[What is required] The records below are to be written out again, exactly as they appear.

Collected data entries
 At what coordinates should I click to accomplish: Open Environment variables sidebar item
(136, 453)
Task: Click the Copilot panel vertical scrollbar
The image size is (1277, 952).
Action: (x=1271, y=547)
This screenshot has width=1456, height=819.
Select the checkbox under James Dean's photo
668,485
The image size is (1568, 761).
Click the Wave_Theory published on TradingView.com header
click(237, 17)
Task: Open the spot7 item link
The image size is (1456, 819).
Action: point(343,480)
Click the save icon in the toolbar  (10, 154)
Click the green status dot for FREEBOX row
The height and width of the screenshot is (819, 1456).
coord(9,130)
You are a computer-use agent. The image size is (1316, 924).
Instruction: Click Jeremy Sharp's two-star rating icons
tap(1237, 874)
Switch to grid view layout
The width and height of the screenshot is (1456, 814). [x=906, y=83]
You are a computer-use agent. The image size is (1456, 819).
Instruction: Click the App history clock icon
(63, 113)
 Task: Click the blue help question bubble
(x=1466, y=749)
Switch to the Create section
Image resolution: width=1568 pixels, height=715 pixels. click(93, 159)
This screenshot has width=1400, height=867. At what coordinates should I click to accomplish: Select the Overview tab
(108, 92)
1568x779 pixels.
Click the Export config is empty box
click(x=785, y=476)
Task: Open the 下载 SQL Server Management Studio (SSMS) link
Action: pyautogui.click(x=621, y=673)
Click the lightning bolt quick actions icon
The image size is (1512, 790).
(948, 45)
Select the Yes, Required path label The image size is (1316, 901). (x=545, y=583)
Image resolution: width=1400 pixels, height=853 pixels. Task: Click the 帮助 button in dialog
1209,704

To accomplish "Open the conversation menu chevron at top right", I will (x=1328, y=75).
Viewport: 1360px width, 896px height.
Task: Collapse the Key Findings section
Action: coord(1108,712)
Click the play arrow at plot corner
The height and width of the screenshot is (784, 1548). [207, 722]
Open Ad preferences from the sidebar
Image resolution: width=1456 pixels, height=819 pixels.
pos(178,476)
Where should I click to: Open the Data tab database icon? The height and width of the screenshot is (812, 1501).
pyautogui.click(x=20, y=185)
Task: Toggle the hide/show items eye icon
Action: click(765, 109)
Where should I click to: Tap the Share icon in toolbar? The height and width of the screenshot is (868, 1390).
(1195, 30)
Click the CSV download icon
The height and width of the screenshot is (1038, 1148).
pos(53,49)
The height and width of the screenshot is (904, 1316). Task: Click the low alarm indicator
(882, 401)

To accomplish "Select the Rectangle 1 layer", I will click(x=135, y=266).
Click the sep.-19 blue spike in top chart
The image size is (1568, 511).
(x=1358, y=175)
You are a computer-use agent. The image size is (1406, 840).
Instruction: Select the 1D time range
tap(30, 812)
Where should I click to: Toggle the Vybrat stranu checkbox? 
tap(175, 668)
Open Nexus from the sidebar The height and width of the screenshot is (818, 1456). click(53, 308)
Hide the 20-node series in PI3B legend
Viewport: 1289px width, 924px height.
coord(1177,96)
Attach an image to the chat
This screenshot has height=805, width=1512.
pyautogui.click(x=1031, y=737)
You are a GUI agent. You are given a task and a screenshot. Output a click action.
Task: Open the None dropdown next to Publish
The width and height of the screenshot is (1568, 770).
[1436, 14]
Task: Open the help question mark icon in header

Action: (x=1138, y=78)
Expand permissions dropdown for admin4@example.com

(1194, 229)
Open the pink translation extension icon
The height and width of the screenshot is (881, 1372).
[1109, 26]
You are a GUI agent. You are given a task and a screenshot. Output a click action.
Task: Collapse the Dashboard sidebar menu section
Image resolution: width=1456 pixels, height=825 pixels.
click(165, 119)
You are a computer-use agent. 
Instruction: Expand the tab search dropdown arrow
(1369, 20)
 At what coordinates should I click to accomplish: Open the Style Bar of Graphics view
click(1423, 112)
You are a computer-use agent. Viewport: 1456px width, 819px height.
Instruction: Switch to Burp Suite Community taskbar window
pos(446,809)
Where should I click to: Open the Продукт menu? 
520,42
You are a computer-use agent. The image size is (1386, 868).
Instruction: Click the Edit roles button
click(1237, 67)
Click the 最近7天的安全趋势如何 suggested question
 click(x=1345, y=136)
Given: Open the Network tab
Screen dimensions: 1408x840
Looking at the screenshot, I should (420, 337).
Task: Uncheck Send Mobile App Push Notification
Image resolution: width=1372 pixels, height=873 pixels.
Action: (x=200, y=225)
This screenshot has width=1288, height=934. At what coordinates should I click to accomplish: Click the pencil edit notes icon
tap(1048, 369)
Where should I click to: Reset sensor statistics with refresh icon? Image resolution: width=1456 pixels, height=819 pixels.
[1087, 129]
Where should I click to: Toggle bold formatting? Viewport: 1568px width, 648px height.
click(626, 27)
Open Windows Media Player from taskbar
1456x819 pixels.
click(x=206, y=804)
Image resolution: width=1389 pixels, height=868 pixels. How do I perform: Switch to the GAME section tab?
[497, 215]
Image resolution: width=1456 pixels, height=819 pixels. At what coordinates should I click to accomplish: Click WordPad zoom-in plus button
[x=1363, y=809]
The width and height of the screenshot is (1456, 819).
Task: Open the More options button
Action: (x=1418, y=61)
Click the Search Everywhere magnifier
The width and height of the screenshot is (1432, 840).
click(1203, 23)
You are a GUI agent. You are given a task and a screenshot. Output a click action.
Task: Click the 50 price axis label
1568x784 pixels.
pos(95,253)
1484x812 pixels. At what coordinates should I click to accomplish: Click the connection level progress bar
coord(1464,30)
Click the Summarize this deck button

[Solution]
 At what coordinates should I click to accomplish: Open Environment variables sidebar item
(136, 453)
Task: Click the Copilot panel vertical scrollbar
The image size is (1277, 952).
Action: (x=1271, y=547)
This screenshot has width=1456, height=819.
Select the checkbox under James Dean's photo
668,485
The image size is (1568, 761).
Click the Wave_Theory published on TradingView.com header
click(237, 17)
Task: Open the spot7 item link
The image size is (1456, 819).
Action: point(343,480)
Click the save icon in the toolbar  (10, 154)
Click the green status dot for FREEBOX row
The height and width of the screenshot is (819, 1456).
coord(9,130)
You are a computer-use agent. The image size is (1316, 924).
Instruction: Click Jeremy Sharp's two-star rating icons
tap(1237, 874)
Switch to grid view layout
The width and height of the screenshot is (1456, 814). [x=906, y=83]
You are a computer-use agent. The image size is (1456, 819).
Instruction: Click the App history clock icon
(63, 113)
 Task: Click the blue help question bubble
(x=1466, y=749)
Switch to the Create section
Image resolution: width=1568 pixels, height=715 pixels. click(93, 159)
This screenshot has width=1400, height=867. At what coordinates should I click to accomplish: Select the Overview tab
(108, 92)
1568x779 pixels.
Click the Export config is empty box
click(x=785, y=476)
Task: Open the 下载 SQL Server Management Studio (SSMS) link
Action: pyautogui.click(x=621, y=673)
Click the lightning bolt quick actions icon
The image size is (1512, 790).
(948, 45)
Select the Yes, Required path label The image size is (1316, 901). (x=545, y=583)
Image resolution: width=1400 pixels, height=853 pixels. Task: Click the 帮助 button in dialog
1209,704

To accomplish "Open the conversation menu chevron at top right", I will (x=1328, y=75).
Viewport: 1360px width, 896px height.
Task: Collapse the Key Findings section
Action: coord(1108,712)
Click the play arrow at plot corner
The height and width of the screenshot is (784, 1548). [207, 722]
Open Ad preferences from the sidebar
Image resolution: width=1456 pixels, height=819 pixels.
pos(178,476)
Where should I click to: Open the Data tab database icon? The height and width of the screenshot is (812, 1501).
pyautogui.click(x=20, y=185)
Task: Toggle the hide/show items eye icon
Action: click(765, 109)
Where should I click to: Tap the Share icon in toolbar? The height and width of the screenshot is (868, 1390).
(1195, 30)
Click the CSV download icon
The height and width of the screenshot is (1038, 1148).
pos(53,49)
The height and width of the screenshot is (904, 1316). Task: Click the low alarm indicator
(882, 401)

To accomplish "Select the Rectangle 1 layer", I will click(x=135, y=266).
Click the sep.-19 blue spike in top chart
The image size is (1568, 511).
(x=1358, y=175)
You are a computer-use agent. The image size is (1406, 840).
Instruction: Select the 1D time range
tap(30, 812)
Where should I click to: Toggle the Vybrat stranu checkbox? 
tap(175, 668)
Open Nexus from the sidebar The height and width of the screenshot is (818, 1456). click(53, 308)
Hide the 20-node series in PI3B legend
Viewport: 1289px width, 924px height.
coord(1177,96)
Attach an image to the chat
This screenshot has height=805, width=1512.
pyautogui.click(x=1031, y=737)
You are a GUI agent. You are given a task and a screenshot. Output a click action.
Task: Open the None dropdown next to Publish
The width and height of the screenshot is (1568, 770).
[1436, 14]
Task: Open the help question mark icon in header

Action: (x=1138, y=78)
Expand permissions dropdown for admin4@example.com

(1194, 229)
Open the pink translation extension icon
The height and width of the screenshot is (881, 1372).
[1109, 26]
You are a GUI agent. You are given a task and a screenshot. Output a click action.
Task: Collapse the Dashboard sidebar menu section
Image resolution: width=1456 pixels, height=825 pixels.
click(165, 119)
You are a computer-use agent. 
Instruction: Expand the tab search dropdown arrow
(1369, 20)
 At what coordinates should I click to accomplish: Open the Style Bar of Graphics view
click(1423, 112)
You are a computer-use agent. Viewport: 1456px width, 819px height.
Instruction: Switch to Burp Suite Community taskbar window
pos(446,809)
Where should I click to: Open the Продукт menu? 
520,42
You are a computer-use agent. The image size is (1386, 868).
Instruction: Click the Edit roles button
click(1237, 67)
Click the 最近7天的安全趋势如何 suggested question
 click(x=1345, y=136)
Given: Open the Network tab
Screen dimensions: 1408x840
Looking at the screenshot, I should (420, 337).
Task: Uncheck Send Mobile App Push Notification
Image resolution: width=1372 pixels, height=873 pixels.
Action: (x=200, y=225)
This screenshot has width=1288, height=934. At what coordinates should I click to accomplish: Click the pencil edit notes icon
tap(1048, 369)
Where should I click to: Reset sensor statistics with refresh icon? Image resolution: width=1456 pixels, height=819 pixels.
[1087, 129]
Where should I click to: Toggle bold formatting? Viewport: 1568px width, 648px height.
click(626, 27)
Open Windows Media Player from taskbar
1456x819 pixels.
click(x=206, y=804)
Image resolution: width=1389 pixels, height=868 pixels. How do I perform: Switch to the GAME section tab?
[497, 215]
Image resolution: width=1456 pixels, height=819 pixels. At what coordinates should I click to accomplish: Click WordPad zoom-in plus button
[x=1363, y=809]
The width and height of the screenshot is (1456, 819).
Task: Open the More options button
Action: (x=1418, y=61)
Click the Search Everywhere magnifier
The width and height of the screenshot is (1432, 840).
click(1203, 23)
You are a GUI agent. You are given a task and a screenshot. Output a click action.
Task: Click the 50 price axis label
1568x784 pixels.
pos(95,253)
1484x812 pixels. At what coordinates should I click to accomplish: Click the connection level progress bar
coord(1464,30)
Click the Summarize this deck button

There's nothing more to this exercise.